W.C. Fields advised to never trust a man who doesn’t drink. Conversely, be wary of those who regularly drink to excess without concern for the consequences of their actions, both personal and interpersonal. The regular abuse of alcohol is nothing more than a mechanism for ceding control of one’s accountability. Recognise that their choice is indicative of greater inner issues, and walk away.

Create dialogues. It’s easy to contact almost anyone online. Use this to your advantage.

Read. There is no new problem you can have that someone hasn’t already solved and wrote about in a book. Furthermore, the web has allowed an incredible amount of voices to emerge. Once you’ve sifted through the garbage, follow those whose voices speak to you.

Write. If only for yourself. Keep a private blog and aim to write in it most days. If you haven’t already discovered the manner in which transcribing your thoughts allows you to view an issue with renewed clarity, you’ll be amazed. I can’t wait to look back at my private journal in ten years’ time. Hell, Ryan wrote that in six months’ time I’ll have discarded most of what I claim is important now. Through reading my archives, I’ve found that two months has been a consistent timeframe in which I’ve noticed enormous shifts in personal values.

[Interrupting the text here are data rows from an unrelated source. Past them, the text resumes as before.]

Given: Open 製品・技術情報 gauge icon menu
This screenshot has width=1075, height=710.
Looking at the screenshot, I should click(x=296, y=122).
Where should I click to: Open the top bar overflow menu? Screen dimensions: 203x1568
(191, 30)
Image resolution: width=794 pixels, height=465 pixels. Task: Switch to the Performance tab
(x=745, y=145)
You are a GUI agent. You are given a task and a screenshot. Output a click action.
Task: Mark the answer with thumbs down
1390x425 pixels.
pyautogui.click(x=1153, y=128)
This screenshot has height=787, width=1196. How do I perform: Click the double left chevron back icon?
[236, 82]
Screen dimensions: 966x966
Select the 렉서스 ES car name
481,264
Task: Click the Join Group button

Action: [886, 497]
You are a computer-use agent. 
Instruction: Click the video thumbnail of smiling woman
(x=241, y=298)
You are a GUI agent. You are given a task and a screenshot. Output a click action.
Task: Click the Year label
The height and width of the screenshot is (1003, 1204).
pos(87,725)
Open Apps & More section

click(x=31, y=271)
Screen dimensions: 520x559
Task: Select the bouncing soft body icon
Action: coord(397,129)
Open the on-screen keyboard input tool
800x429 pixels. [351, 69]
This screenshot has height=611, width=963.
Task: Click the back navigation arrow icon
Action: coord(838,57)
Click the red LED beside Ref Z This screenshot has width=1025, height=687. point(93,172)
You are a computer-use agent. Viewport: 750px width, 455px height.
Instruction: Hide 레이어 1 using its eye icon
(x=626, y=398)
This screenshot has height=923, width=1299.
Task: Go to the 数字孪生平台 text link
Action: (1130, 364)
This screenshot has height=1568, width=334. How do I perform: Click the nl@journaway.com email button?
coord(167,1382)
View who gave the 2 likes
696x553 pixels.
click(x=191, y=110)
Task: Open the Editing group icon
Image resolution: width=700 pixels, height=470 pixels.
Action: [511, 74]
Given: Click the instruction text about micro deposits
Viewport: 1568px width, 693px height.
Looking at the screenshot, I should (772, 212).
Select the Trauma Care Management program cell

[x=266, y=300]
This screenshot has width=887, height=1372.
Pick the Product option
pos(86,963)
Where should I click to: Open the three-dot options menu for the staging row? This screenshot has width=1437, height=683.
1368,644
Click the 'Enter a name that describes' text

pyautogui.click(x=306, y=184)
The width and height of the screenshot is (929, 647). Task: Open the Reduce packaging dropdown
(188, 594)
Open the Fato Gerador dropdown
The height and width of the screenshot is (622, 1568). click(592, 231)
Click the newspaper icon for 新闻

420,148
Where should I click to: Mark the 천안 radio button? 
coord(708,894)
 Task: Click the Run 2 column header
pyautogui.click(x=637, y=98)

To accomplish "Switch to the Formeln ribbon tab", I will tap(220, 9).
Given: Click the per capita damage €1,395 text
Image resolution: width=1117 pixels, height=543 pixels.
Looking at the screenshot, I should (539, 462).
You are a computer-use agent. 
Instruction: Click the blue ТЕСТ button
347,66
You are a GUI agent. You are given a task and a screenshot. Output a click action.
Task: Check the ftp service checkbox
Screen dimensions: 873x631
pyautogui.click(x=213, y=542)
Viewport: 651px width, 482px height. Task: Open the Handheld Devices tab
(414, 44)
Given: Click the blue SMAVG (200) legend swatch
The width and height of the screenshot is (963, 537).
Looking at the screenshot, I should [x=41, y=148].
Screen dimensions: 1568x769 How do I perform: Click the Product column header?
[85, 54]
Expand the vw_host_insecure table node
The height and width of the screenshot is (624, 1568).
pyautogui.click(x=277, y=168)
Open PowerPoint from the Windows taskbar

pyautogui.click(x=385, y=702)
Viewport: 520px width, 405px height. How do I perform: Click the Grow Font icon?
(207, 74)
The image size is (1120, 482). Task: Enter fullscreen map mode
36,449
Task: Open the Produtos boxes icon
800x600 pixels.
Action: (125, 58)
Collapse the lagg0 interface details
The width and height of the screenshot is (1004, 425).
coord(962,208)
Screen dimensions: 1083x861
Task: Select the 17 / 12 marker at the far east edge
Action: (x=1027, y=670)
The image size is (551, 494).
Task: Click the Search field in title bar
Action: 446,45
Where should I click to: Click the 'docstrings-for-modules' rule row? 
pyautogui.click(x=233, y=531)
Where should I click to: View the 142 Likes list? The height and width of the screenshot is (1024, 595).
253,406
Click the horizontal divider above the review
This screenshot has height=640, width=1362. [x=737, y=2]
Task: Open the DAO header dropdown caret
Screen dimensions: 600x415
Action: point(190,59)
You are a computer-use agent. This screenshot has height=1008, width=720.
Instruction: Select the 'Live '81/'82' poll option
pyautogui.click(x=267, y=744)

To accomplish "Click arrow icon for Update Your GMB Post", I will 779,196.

Listen. Don’t just wait for your turn to speak. Don’t interrupt. If most people are happy to fill a conversation with their words, indulge them.

Communication is key. In a knowledge economy, income disparity exists primarily between those who can and cannot communicate. Read. Write. Learn to express your ideas clearly and succinctly. Communication is key.

Comments? Below.
  1. John Pana says:

    Awesome post mate.

    On Greene’s, “Disdain what you cannot have”, I largely disagree with the word disdain. It’s almost as if he has he maintains an emotive response to something in his unconsciousness to rationalise a point of view, instead of understanding the nature of the issue, and accepting it.

    Once you have accepted the issue, good or bad, you no longer need a response. You can be unreactive towards it. It actually does not matter and you can use your energies for something more productive than ‘disdain’ or a ‘grudge’.

    Do you have a set of goals defined for yourself? Or are you just a naturally driven person?

  2. saint.id.au says:

    Good post. Completely agree with the whole ‘personal accountability’ thing and the online presence. I think that people need to know the differences between personal and professional. I should have the freedom to write something personal on a public forum without someone using that against me within the professional environment. In about 20-30 years time, when you have your Gen Xers in positions such as GM’s, CEO’s, etc they’ll be leaving personal online traces.

  3. saint.id.au says:

    ^ oops, I meant Gen Yers.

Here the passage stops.